Professor Record also points out some reasons why groups such as al-Qaeda and the terrorists fighting Israel are so willing to give up their lives. He states that, “terrorism is recourse of the politically desperate and military helpless.” Terrorists do not consider themselves doing things that are wrong but rather that are necessary to achieve their objectives. We can certainly disagree with their justification for their terrorist acts, but the fact remains there are millions of these individuals who are committed to their belief. We see this when Israel retaliates after a terrorist attack. Did the attacks stop or did they create a whole new group of individuals willing to die in order to kill more Israelis? It’s a cycle that is not producing a solution. The Iraq War has created a focal point for many of the terrorist organizations to attack the coalition forces and frustrate our attempts to restore order in Iraq. Saddam Hussein was not a terrorist per se and the existence of international terrorist groups was not an issue in Iraq before the war. It is a painful consequence of the failure by President Bush to understand the differences between how we can effectively deal with international terrorist groups and the evil dictators of rogue states.
on Nov 19, 2007
and gene attacks bush again.


did we forget that there was a president between the two wars. who tried to destroy the moral of the rangers.
on Nov 19, 2007
danielostNovember 19, 2007 11:43:20Reply #9
and gene attacks bush again.


did we forget that there was a president between the two wars. who tried to destroy the moral of the rangers.

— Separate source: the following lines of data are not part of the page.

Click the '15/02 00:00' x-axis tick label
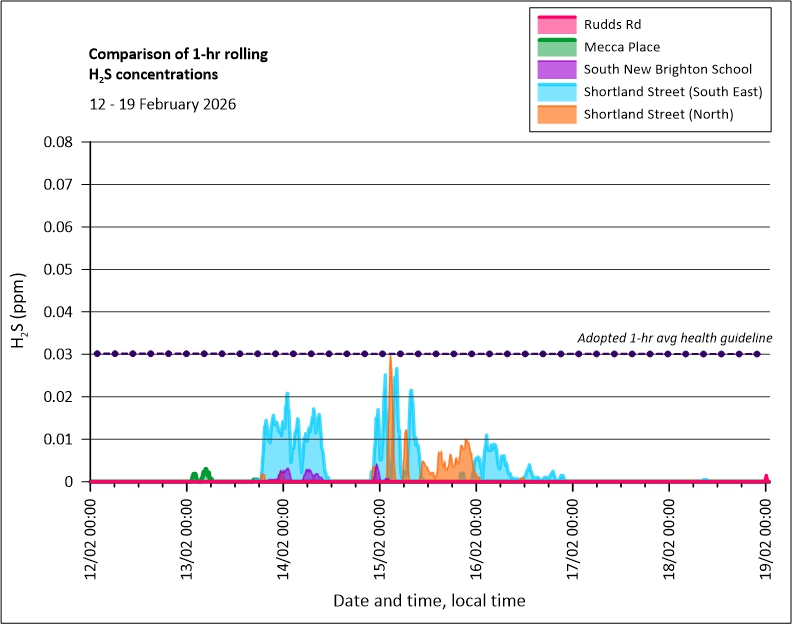792x624 pixels. click(383, 539)
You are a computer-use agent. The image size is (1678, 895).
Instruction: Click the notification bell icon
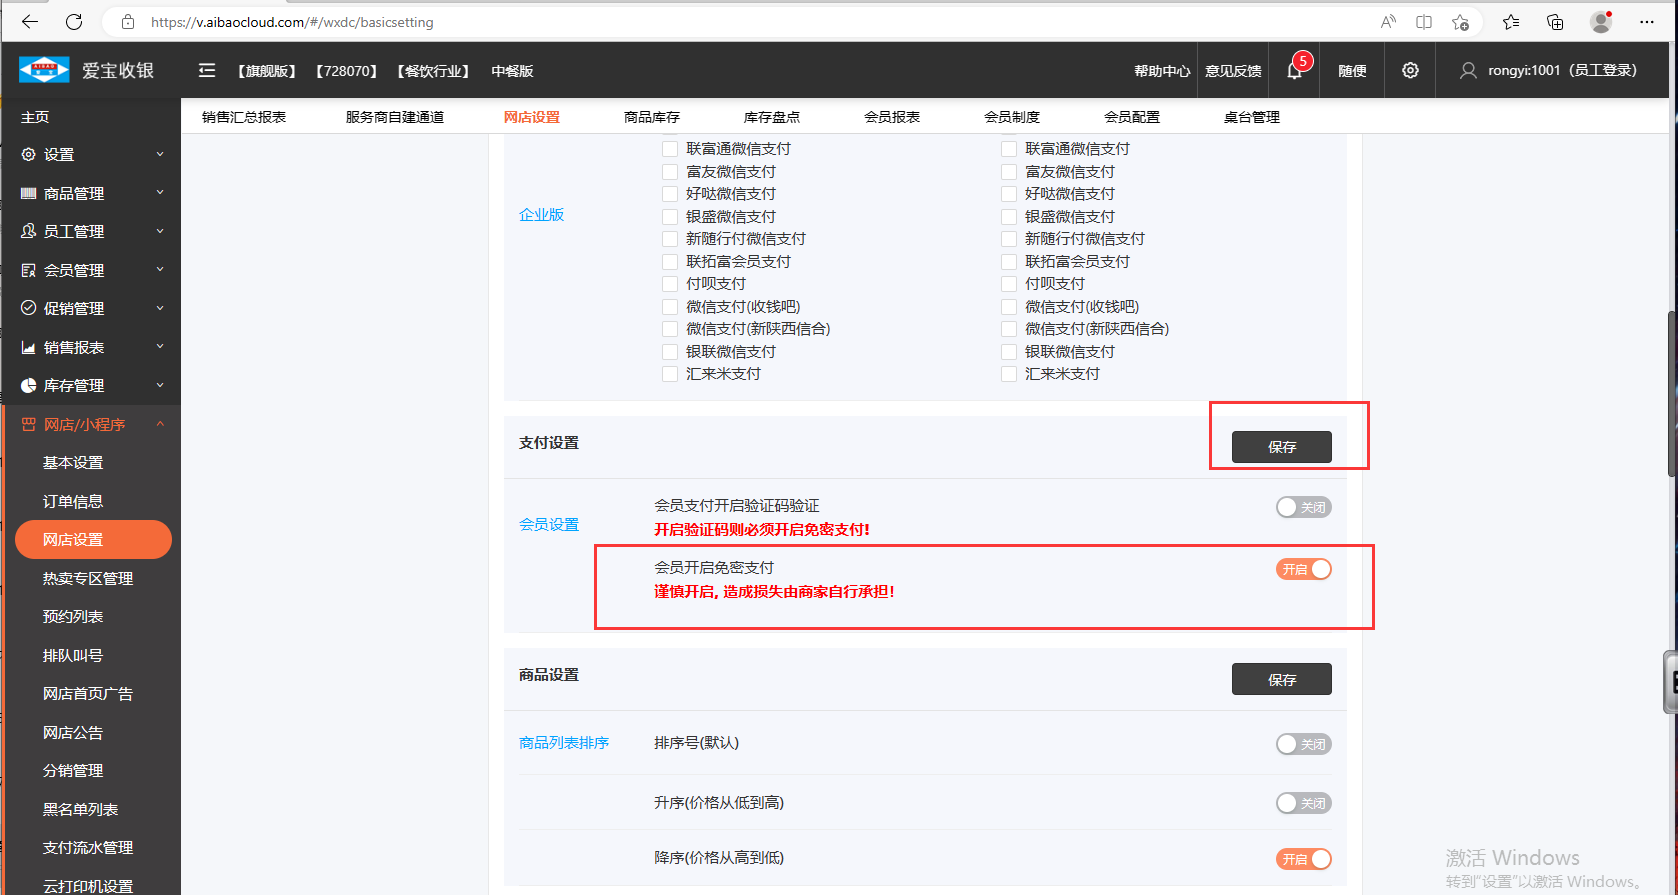tap(1294, 71)
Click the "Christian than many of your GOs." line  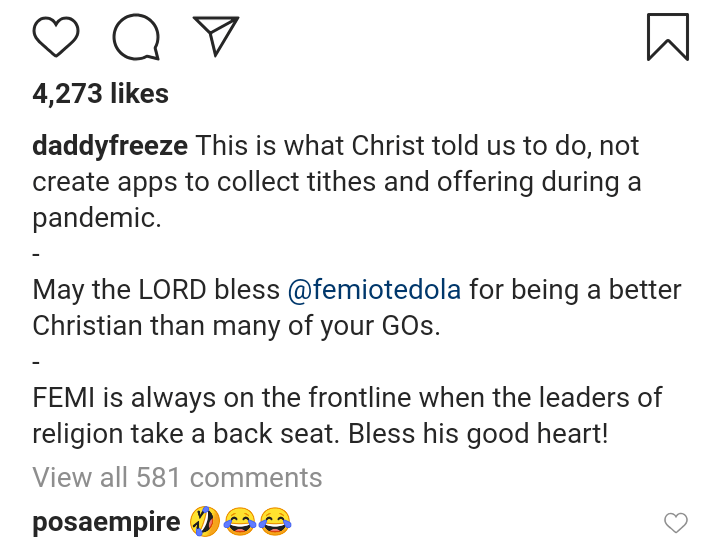236,326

I posted the comments of Professor Record. He attacked Bush!
on Nov 19, 2007
the rangers train very hard to earn their barrets. Clinton decided no one should be different so he ordered everyone to wear the barrets. meaning that he, in my opinion, spit in the face of the rangers and their hard work and training.
on Nov 19, 2007
danielostNovember 19, 2007 11:46:22Reply #11
the rangers train very hard to earn their barrets. Clinton decided no one should be different so he ordered everyone to wear the barrets. meaning that he, in my opinion, spit in the face of the rangers and their hard work and training.


Why did Bush not change that if it is such a bad idea? The issues Professor Record raised are for more fundamental and show just how inept Bush and those he appointed are in the DoD.
on Nov 19, 2007
What is gene going to do when he can't blame Bush for everything that happens in the world?


on Nov 19, 2007
I posted the comments of Professor Record. He attacked Bush!


you posted another attack on bush. just because it was said by someone other than you does not mean anything. you posted another attack on bush.

this thread had nothing to do with bush. it had to do with promotions and moral of the troops.
on Nov 19, 2007
Why did Bush not change that if it is such a bad idea?


by the time bush took office, the rangers had already done what rangers do, they adapted.